The task: Rewrite the lines from the one holding "This screenshot has height=510, width=712." through the one holding "coordinates (1054, 1356).", both included, as a numbered list without blank lines.

Task input:

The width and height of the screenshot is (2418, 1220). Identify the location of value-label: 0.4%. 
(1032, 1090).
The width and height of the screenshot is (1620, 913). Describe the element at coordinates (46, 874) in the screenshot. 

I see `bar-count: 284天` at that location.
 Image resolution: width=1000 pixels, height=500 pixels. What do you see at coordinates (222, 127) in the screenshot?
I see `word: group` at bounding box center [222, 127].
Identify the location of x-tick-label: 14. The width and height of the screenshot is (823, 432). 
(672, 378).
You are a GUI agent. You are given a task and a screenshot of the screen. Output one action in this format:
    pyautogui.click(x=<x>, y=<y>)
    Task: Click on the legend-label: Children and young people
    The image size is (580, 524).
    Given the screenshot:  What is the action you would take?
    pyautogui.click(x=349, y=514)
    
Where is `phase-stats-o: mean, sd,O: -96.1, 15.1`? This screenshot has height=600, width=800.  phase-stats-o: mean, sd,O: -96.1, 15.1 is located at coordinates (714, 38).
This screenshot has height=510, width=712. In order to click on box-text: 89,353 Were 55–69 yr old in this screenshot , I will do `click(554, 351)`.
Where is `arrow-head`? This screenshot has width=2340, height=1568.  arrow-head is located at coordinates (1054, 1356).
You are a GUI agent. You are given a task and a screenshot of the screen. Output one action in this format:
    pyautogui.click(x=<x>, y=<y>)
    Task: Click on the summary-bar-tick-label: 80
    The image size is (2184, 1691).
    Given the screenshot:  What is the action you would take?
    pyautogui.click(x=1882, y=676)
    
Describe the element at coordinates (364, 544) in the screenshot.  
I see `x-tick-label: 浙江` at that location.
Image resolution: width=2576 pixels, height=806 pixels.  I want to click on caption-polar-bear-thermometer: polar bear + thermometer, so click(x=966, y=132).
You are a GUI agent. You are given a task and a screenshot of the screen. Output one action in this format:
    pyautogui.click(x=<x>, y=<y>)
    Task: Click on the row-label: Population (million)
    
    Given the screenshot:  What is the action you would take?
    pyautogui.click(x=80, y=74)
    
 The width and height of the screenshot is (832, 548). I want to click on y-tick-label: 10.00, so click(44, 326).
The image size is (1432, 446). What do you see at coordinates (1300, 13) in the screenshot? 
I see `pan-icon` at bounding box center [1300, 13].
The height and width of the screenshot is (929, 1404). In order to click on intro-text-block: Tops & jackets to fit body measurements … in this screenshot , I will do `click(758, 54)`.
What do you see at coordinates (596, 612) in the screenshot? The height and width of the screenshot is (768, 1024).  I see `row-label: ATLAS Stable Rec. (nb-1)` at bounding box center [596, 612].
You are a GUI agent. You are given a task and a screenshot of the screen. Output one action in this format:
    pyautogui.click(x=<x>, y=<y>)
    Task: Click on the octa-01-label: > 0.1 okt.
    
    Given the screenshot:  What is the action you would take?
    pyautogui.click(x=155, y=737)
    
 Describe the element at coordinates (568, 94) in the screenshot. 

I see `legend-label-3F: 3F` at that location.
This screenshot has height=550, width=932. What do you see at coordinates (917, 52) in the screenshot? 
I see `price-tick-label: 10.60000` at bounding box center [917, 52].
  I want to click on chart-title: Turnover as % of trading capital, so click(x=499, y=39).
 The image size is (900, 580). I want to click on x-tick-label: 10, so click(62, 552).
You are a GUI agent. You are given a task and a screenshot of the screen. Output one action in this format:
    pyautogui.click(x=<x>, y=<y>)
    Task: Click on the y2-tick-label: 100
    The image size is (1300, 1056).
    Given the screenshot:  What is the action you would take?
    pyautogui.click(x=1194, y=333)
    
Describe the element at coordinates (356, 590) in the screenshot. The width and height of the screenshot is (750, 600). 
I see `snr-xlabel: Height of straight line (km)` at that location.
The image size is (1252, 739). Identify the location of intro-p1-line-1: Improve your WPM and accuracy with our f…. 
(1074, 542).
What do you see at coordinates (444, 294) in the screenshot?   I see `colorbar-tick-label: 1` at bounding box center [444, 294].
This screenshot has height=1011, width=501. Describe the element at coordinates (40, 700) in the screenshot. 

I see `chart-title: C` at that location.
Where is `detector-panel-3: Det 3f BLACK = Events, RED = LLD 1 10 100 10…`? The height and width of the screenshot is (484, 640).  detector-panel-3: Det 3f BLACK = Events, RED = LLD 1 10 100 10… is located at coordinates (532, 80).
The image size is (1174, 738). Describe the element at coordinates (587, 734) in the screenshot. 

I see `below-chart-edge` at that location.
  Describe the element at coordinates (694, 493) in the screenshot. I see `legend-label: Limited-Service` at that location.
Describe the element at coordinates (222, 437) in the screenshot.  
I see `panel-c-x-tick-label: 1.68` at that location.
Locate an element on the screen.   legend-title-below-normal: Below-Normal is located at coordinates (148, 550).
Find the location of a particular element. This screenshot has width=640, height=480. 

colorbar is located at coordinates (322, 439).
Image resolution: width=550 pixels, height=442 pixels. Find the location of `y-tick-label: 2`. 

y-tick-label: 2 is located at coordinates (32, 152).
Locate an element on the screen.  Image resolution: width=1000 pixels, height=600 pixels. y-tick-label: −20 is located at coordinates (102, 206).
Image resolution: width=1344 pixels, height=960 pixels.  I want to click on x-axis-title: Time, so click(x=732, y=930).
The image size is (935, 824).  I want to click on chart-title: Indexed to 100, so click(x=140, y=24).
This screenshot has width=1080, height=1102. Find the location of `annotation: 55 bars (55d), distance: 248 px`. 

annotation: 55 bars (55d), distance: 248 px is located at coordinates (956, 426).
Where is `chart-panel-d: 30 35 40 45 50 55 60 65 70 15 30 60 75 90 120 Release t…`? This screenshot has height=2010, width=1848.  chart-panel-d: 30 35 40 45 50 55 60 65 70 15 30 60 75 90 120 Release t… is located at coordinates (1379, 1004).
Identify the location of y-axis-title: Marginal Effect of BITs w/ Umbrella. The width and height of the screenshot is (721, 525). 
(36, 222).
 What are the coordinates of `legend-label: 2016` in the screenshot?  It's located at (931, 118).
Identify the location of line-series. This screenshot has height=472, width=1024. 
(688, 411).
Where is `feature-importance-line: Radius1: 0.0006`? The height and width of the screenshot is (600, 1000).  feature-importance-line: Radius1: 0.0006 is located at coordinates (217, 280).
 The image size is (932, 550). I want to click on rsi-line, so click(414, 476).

Exercise result:
1. This screenshot has height=510, width=712. In order to click on box-text: 89,353 Were 55–69 yr old in this screenshot , I will do `click(554, 351)`.
2. Where is `arrow-head`? This screenshot has width=2340, height=1568.  arrow-head is located at coordinates (1054, 1356).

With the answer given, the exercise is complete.